Without any fear of equivocation, I can confirm that Speaker of the House, Femi Gbajabimila, has raised the bar in parliamentary leadership and Nigeria will surely miss his several interventions on key national issues when he leaves office.
Although, it is very unusual for me to sing praises of the speaker. Lately, I have tried very hard to look at his actions through another lens and assume, rightly or wrongly, that his cynicism is honest mistake.
The office of the speaker last week organised a national summit on tertiary education reform, apparently to improve the standard of tertiary education and working out a lasting solution to incessant strikes by labour unions in the tertiary institutions, particularly the ASUU.
But here is my observation. The speaker had sponsored a bill to establish Nigeria Educational Bank to guarantee student loans for higher education. And like most of the bills sponsored by the speaker, there was no public hearing held on the bill until it was passed by the House of Representatives.
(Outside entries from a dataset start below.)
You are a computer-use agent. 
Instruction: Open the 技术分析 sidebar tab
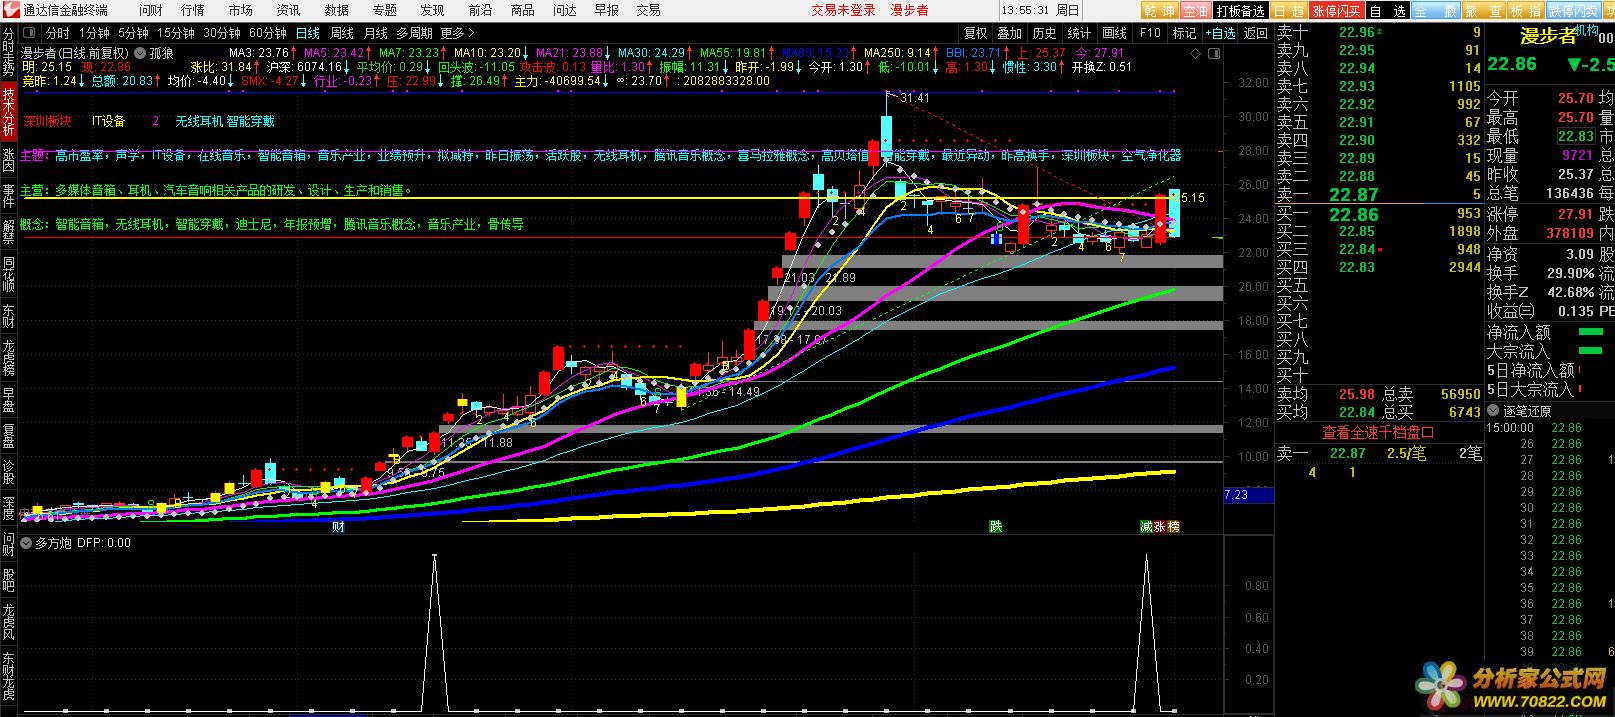[x=8, y=112]
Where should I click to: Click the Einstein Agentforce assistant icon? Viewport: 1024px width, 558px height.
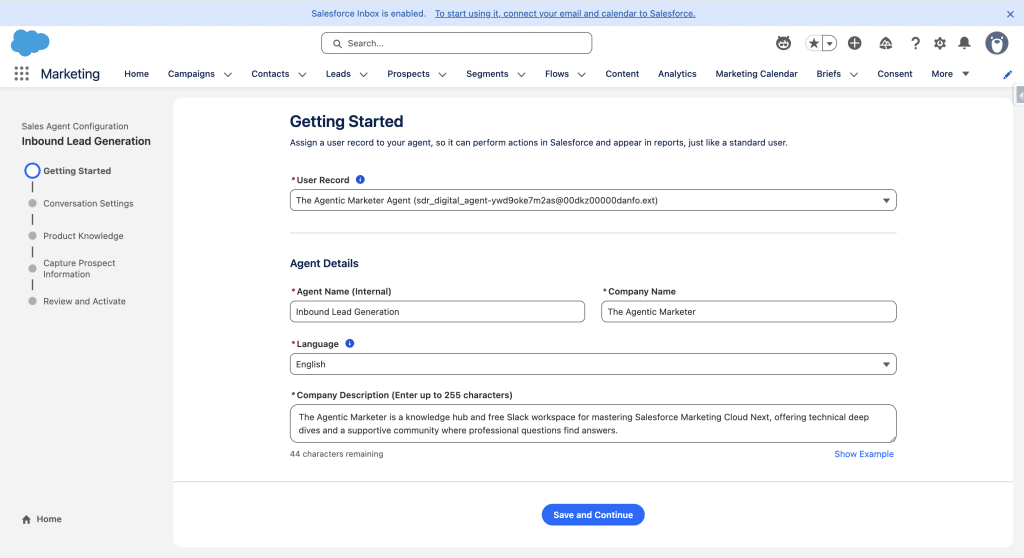pos(784,43)
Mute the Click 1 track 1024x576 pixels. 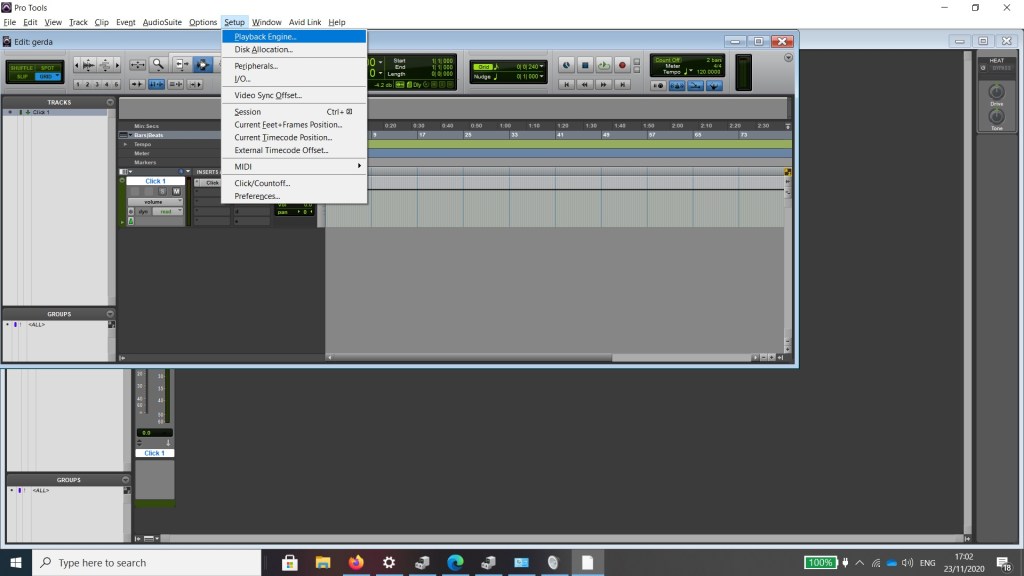[176, 191]
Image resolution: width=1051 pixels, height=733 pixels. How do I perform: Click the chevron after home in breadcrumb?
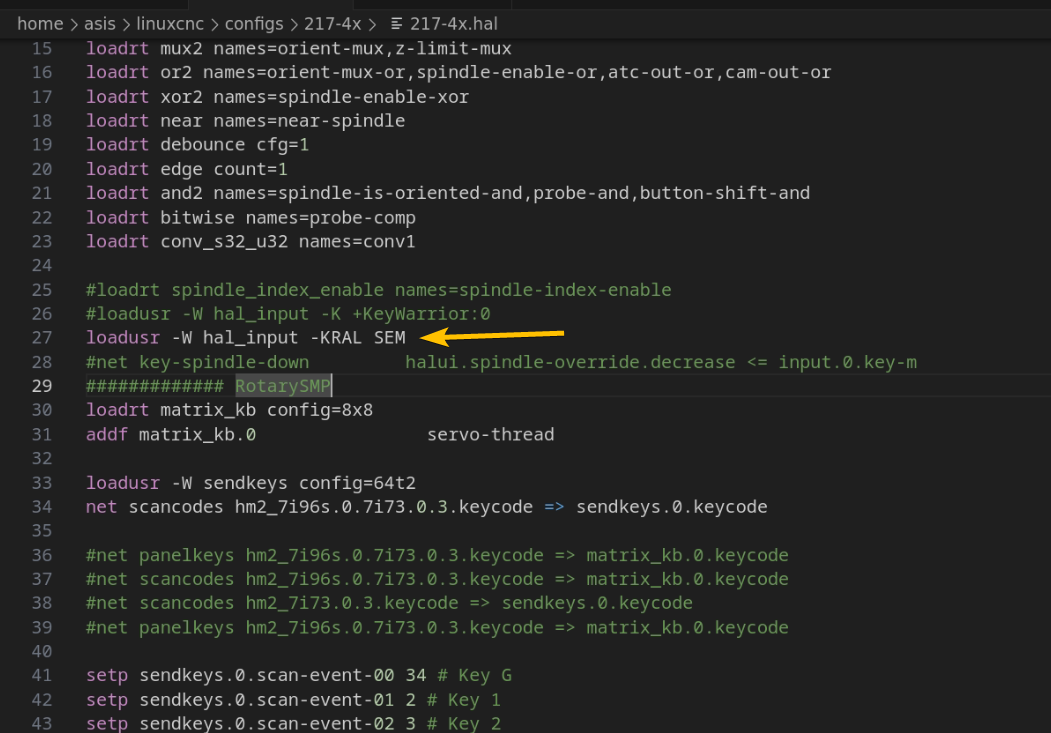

The bill was sent to the Senate for concurrence and Gbajabimila needed the public support of stakeholders, particularly in the education sector, hence the need for the summit.
The draft legislation has as its short title, the ‘Students Loan (Access to Higher Education) Bill, 2019,’ While its long title is ‘A Bill for an Act to provide for easy access to higher education for Nigerians through interest-free loans from the Nigerian Education Bank established in this Act to provide education for all Nigerians and other purposes connected thereto.’
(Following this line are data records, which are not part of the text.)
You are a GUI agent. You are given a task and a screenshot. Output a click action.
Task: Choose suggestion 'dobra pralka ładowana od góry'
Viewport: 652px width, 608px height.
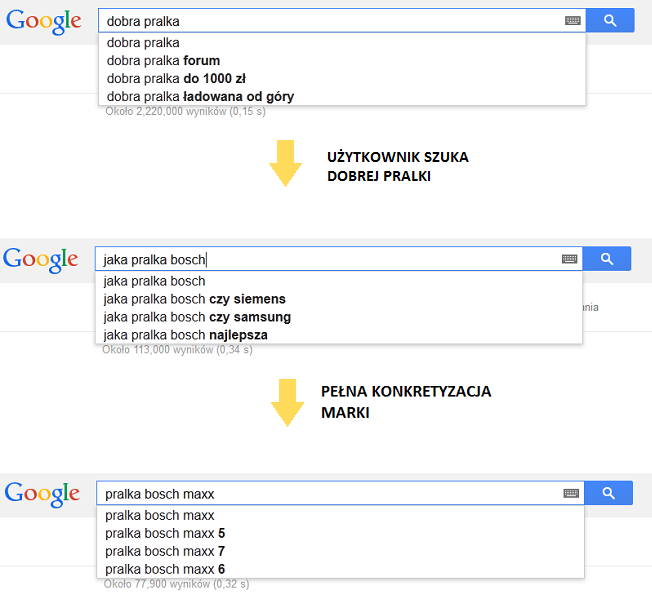(342, 96)
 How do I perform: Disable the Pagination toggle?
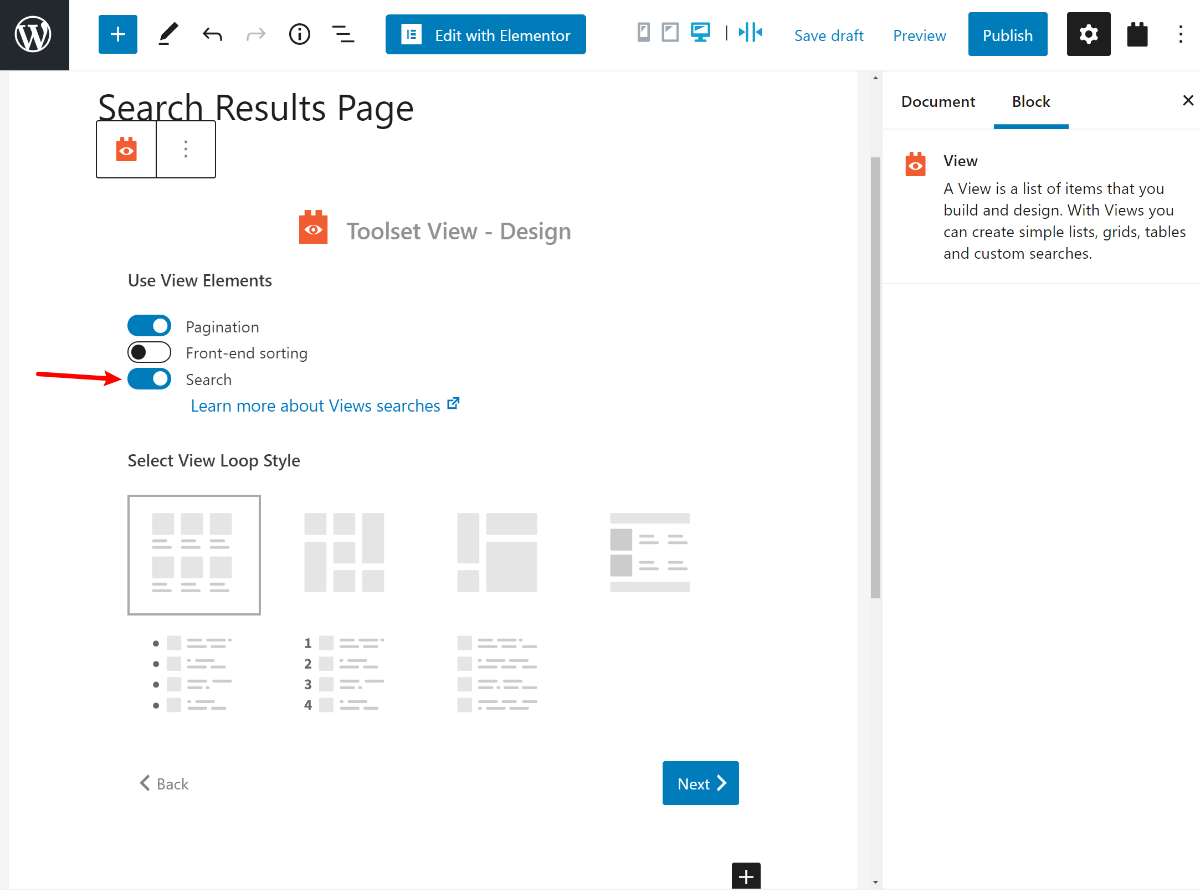click(149, 326)

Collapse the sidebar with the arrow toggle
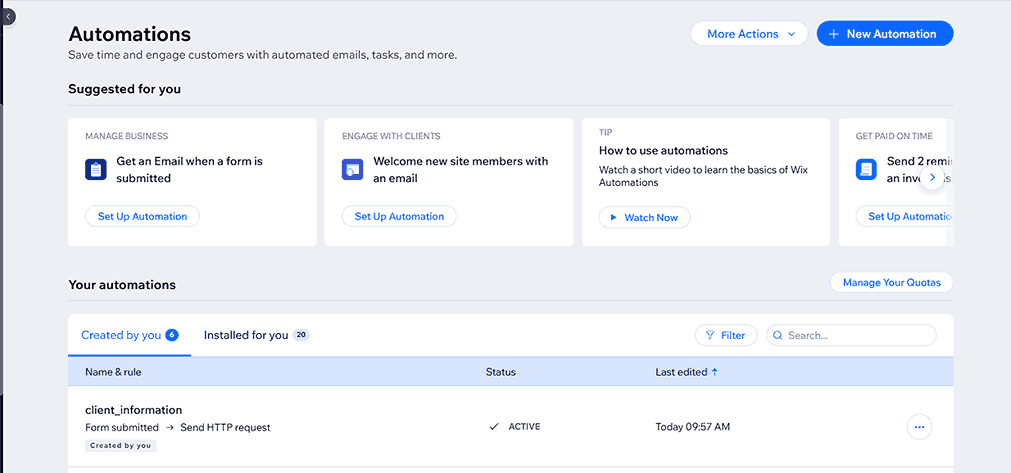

The House had passed the bill earlier this year and forwarded it to the Senate for concurrence. The Red Chamber passed the Bill last Tuesday, while the national summit on tertiary education was ongoing.
With the Senate’s concurrence on the Bill, a clean copy will be produced and transmitted to President Muhammadu Buhari for assent. Once it is signed into law, Nigerian students could begin accessing the loans.
Gbajabiamila had argued in the Bill that the hardship being faced by the unemployed and low-income earners coupled with the very high cost of living in Nigeria over the years has made access to quality higher education difficult, stressful and in some cases impossible.
But in disagreeing with Gbajabimila’s position, it is my view that tertiary education is still very affordable in Nigeria. Many of the academics at the summit attested to this fact, as they sought better ways of funding the tertiary education sector. Key among the several suggestions was the imminent increment of fees charged by the institutions, either the tuition or accommodation in whatever nomenclature. Therefore, it is my understanding that Gbajabiamila’s bill was meant to prepare the grounds for an increment of fees for tertiary education.
Well, it is what it is, and I will not be quick to criticise the impending increment and the proposed idea of students loan. Rather, I would like to caution Nigerian leaders not to put the cart before the horse. Nigerians have one of the highest unemployment rates in Africa, if not across the world, what will then be the hope of a graduate who went through school with a student loan but has no guarantee of a well-paid job afterwards let alone paying off the loan?
As of March 2019, US student debt stood at $1.6 trillion (£1.22 trillion), according to statistics published by The Independent Newspaper of the UK. The report also suggested that one in 15 borrowers has considered suicide due to their school loans, according to a survey of 829 people conducted last month by Student Loan Planner, a debt advisory group.
Therefore, while the $1.6 trillion may not pose a direct threat to the economy, it has caused anguish that goes far beyond financial concerns for the people who are owing the debt.
Without taking sides with the position of ASUU, I also believe that with a reasonable level of sincerity in governance, the federal government can fund education at all levels to the standard, even if it is the only thing Nigeria will enjoy optimally as Nigerians.
Let me conclude my thoughts on this issue with the suggestions of former President Olusegun Obasanjo who spoke at the opening session of the summit. In his submissions as a discussant, Obasanjo said any attempt at reforming tertiary education in isolation of other levels of education, was tantamount to window-dressing a building with a faulty foundation.
According to Baba (Obasanjo), an attempt to straighten the bent load on the head of a knock-knee will amount to an exercise in futility, because the problem is not from the load on the head but from the knocked knee below.